Index: lib/Target/X86/X86FixupBWInsts.cpp
===================================================================
--- lib/Target/X86/X86FixupBWInsts.cpp
+++ lib/Target/X86/X86FixupBWInsts.cpp
@@ -95,6 +95,12 @@
   /// nullptr.
   MachineInstr *tryReplaceCopy(MachineInstr *MI) const;
 
+  // Change the MachineInstr \p MI into an eqivalent 32 bit instruction if
+  // possible.  Return the replacement instruction if OK, return nullptr
+  // otherwise.

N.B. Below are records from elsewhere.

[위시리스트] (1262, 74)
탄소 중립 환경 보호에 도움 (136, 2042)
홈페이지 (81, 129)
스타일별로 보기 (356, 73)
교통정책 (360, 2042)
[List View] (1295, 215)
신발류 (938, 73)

Set WasCandidate to true or false depending on whether the
+  // MI was a candidate for this sort of transformation.
+  MachineInstr *tryReplaceInstr(MachineInstr *MI, MachineBasicBlock &MBB,
+                                bool &WasCandidate) const;
 public:
   static char ID;
 
@@ -267,6 +273,54 @@
   return MIB;
 }
 
+MachineInstr *FixupBWInstPass::tryReplaceInstr(
+                  MachineInstr *MI, MachineBasicBlock &MBB,
+                  bool &WasCandidate) const {
+  MachineInstr *NewMI = nullptr;
+  WasCandidate = false;
+
+  // See if this is an instruction of the type we are currently looking for.

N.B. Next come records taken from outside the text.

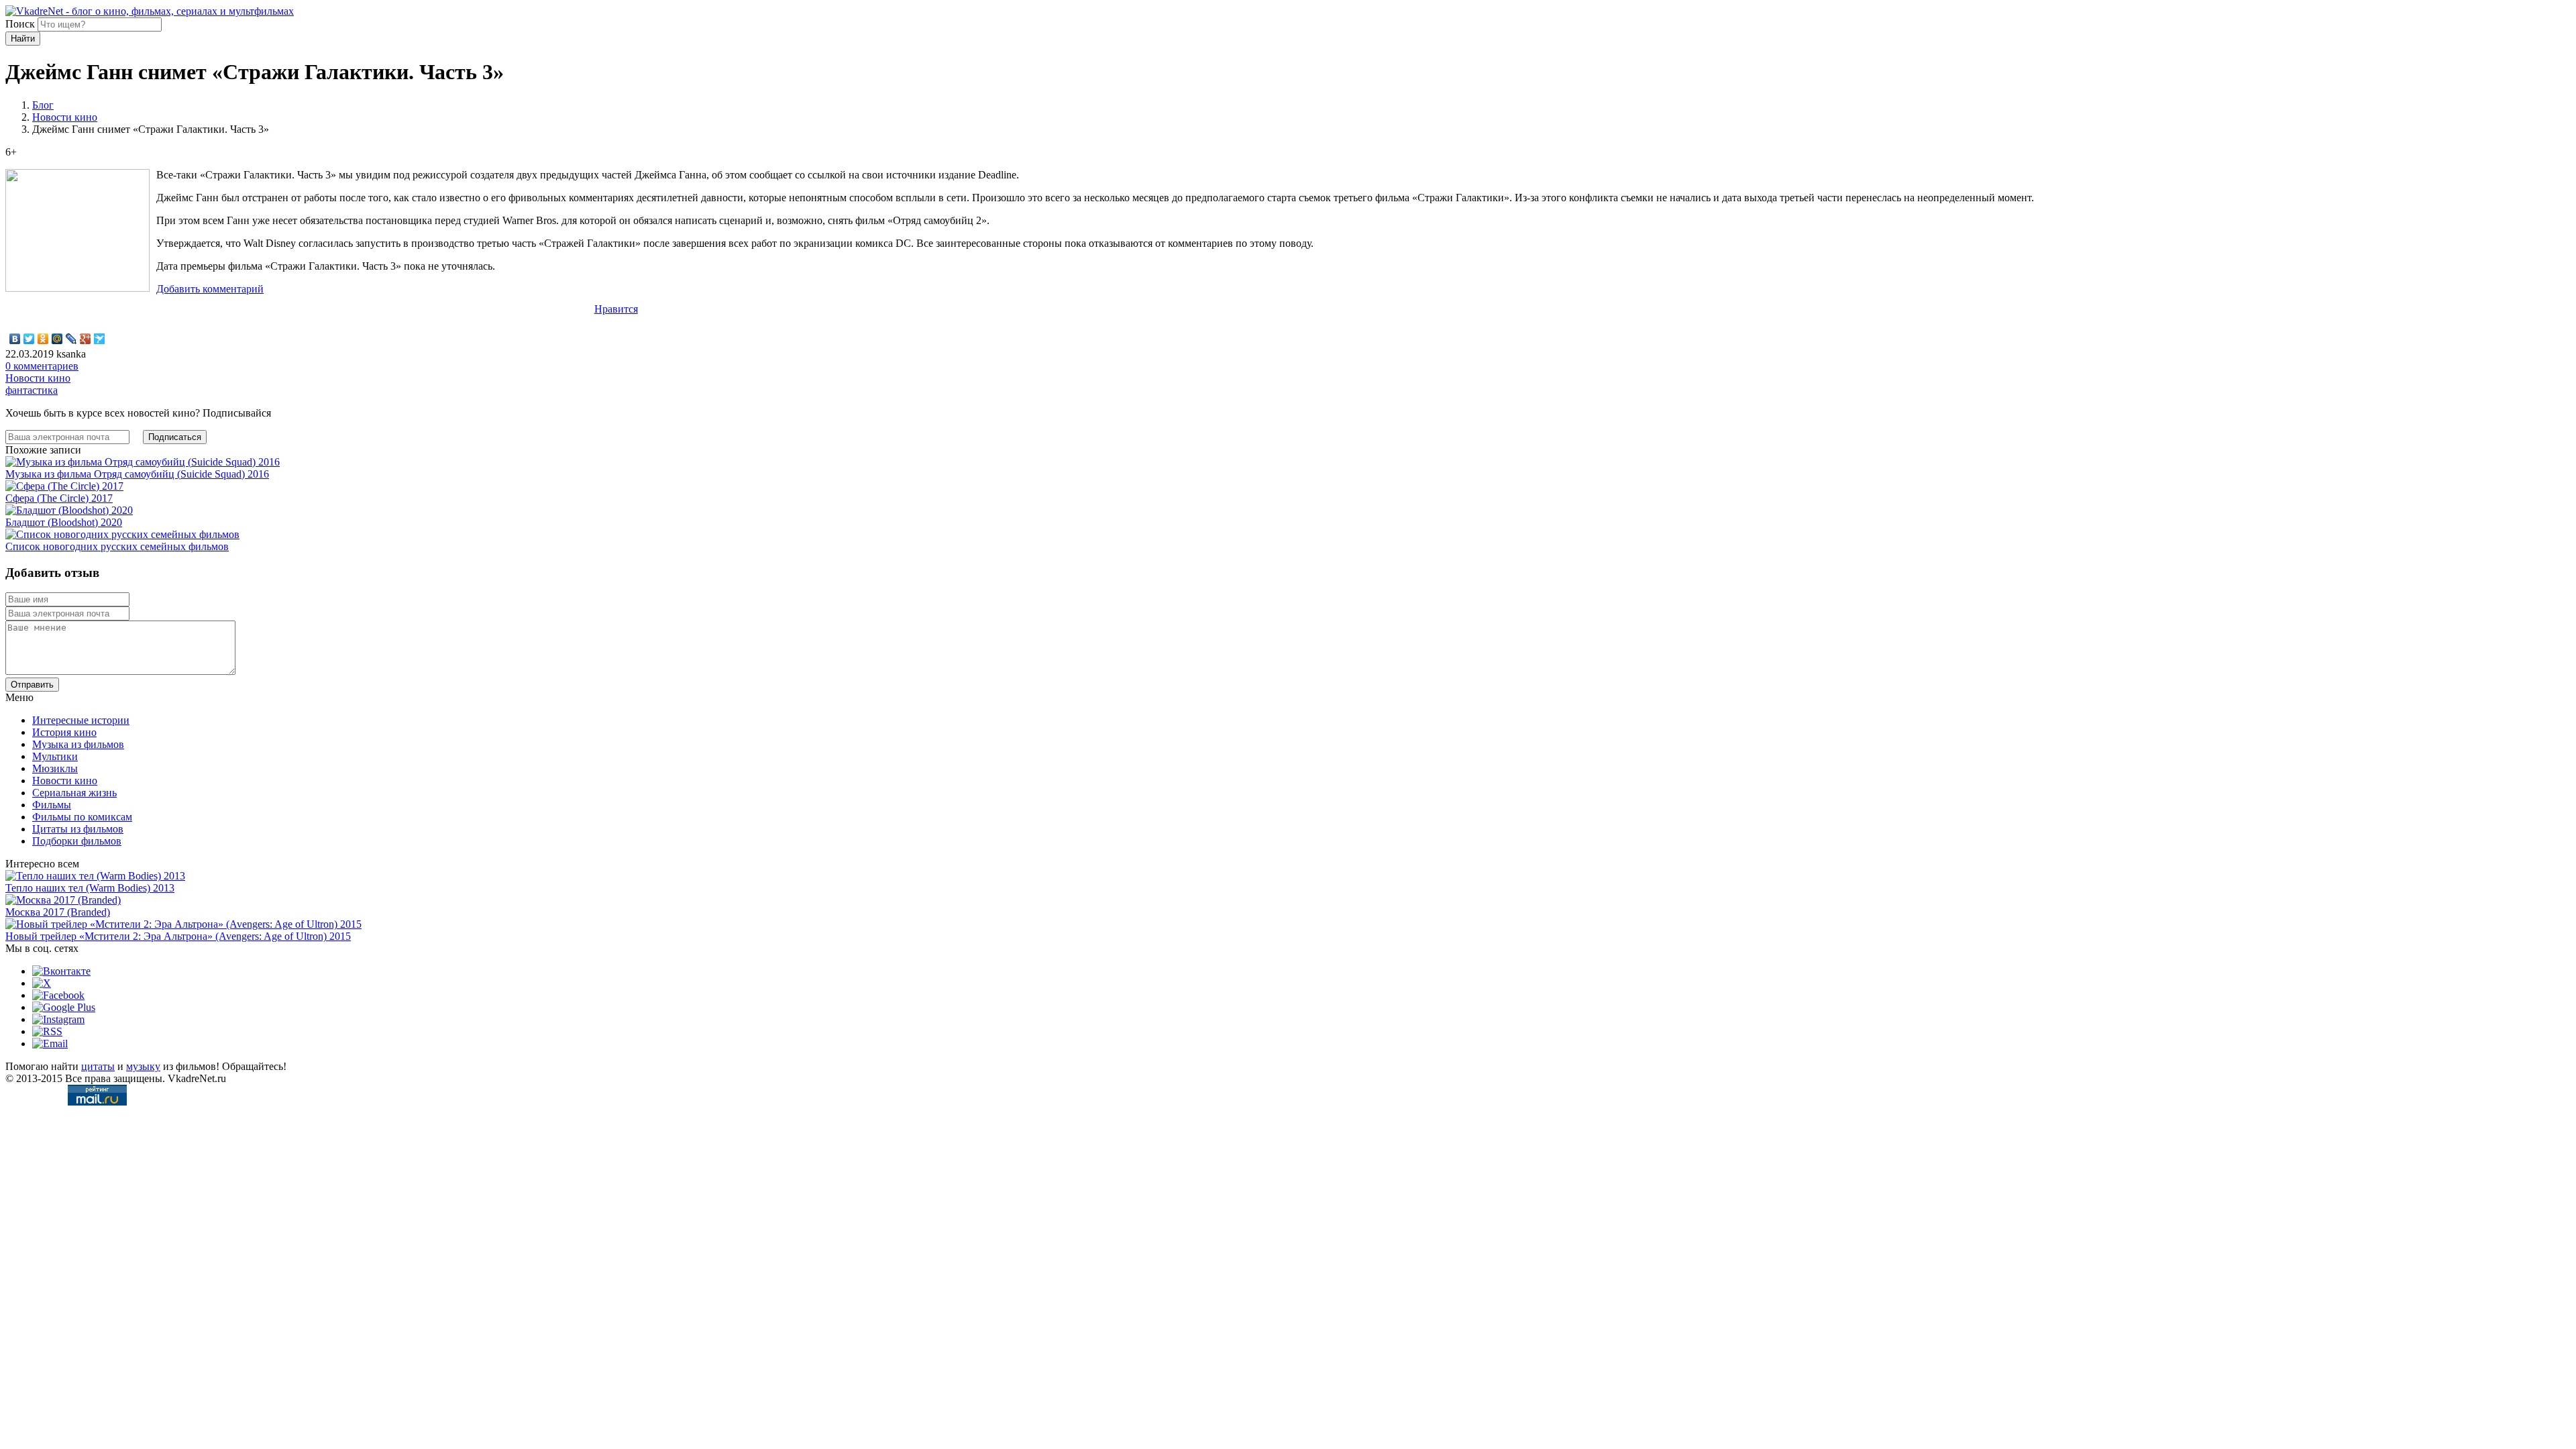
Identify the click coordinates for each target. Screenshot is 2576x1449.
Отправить (32, 685)
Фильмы (51, 804)
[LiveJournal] (71, 338)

+  switch (MI->getOpcode()) {
+
+  case X86::MOV8rm:
+    // Only replace 8 bit loads with the zero extending versions if
+    // in an inner most loop and not optimizing for size. This takes
+    // an extra byte to encode, and provides limited performance upside.
+    if (MachineLoop *ML = MLI->getLoopFor(&MBB)) {
+      if (ML->begin() == ML->end() && !OptForSize) {
+        NewMI = tryReplaceLoad(X86::MOVZX32rm8, MI);
+        WasCandidate = true;
+      }
+    }
+    break;
+
+  case X86::MOV16rm:
+    // Always try to replace 16 bit load with 32 bit zero extending.
+    // Code size is the same, and there is sometimes a perf advantage
+    // from eliminating a false dependence on the upper portion of
+    // the register.
+    NewMI = tryReplaceLoad(X86::MOVZX32rm16, MI);
+    WasCandidate = true;
+    break;
+
+  case X86::MOV8rr:
+  case X86::MOV16rr:
+    // Always try to replace 8/16 bit copies with a 32 bit copy.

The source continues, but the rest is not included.